Alex’s happiness was infectious. Jamie settled back to the bright and cheerful boy he’d been before, Maggie continued to be her normal wondrous self and Lillian grew more beautiful as her husband seemed to treat her like the most special woman on Earth. They hadn’t sold the mill yet and money was tough but, between the four of them, they were happy. Ever since Alex started playing his game, they’d been happy.

Alex began to ponder. If merely startling cyclists had brightened him up so magically, was there anything more he could do? How far could he push this feeling?

That’s the moment he decided to run one down.

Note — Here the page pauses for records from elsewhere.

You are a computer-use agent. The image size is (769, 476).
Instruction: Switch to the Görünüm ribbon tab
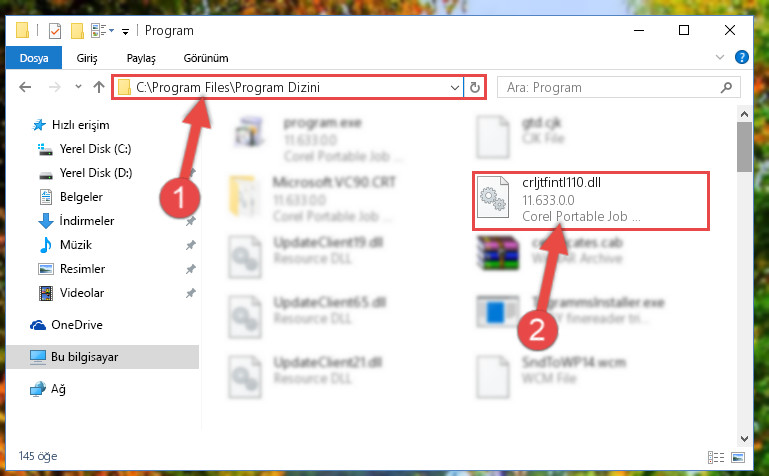coord(206,58)
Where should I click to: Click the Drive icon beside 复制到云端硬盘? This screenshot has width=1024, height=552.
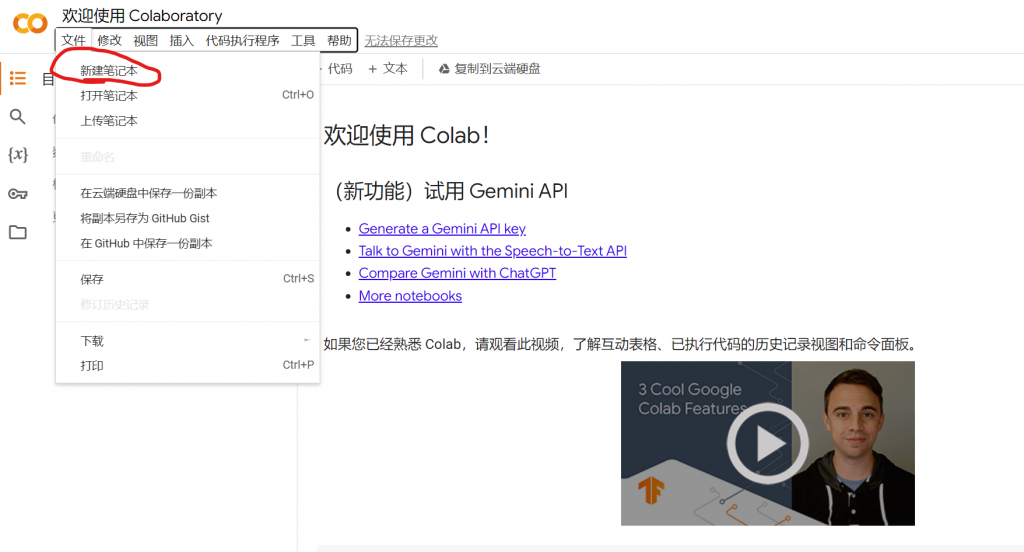[x=444, y=69]
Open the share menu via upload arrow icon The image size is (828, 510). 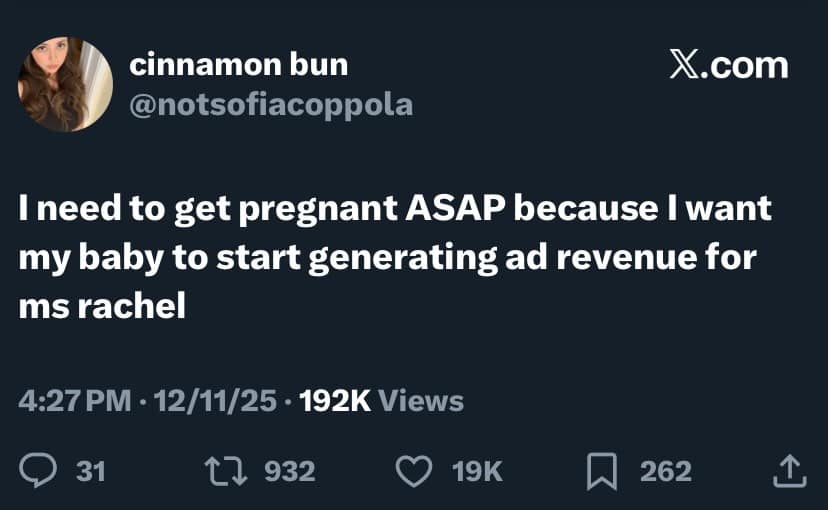789,470
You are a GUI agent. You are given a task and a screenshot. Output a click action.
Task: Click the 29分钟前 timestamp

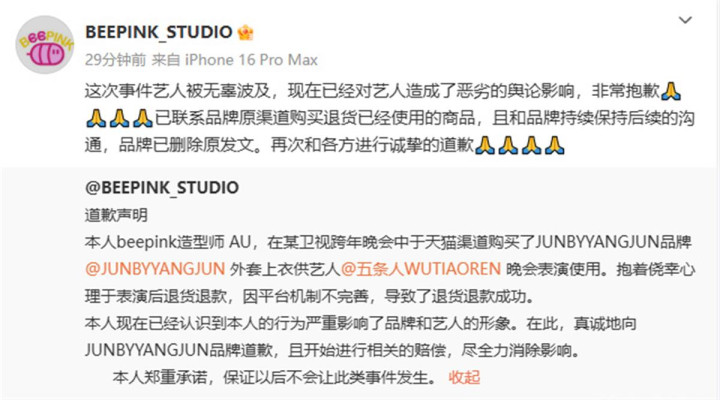click(x=115, y=60)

He didn’t do it at first; vehicular homicide still seemed like a far stretch, but the more he thought about it, the more it made sense. Of course, taking the game to a higher level would make him happier and if he was happy, everyone else seemed to be happy also.

The morning he finally set out to kill a cyclist was warmer than normal. More people would relish the heat and enjoy their journey to work, free from the traffic jams and stop signs. It was as his car rolled out from the parking structure that he selected his victim.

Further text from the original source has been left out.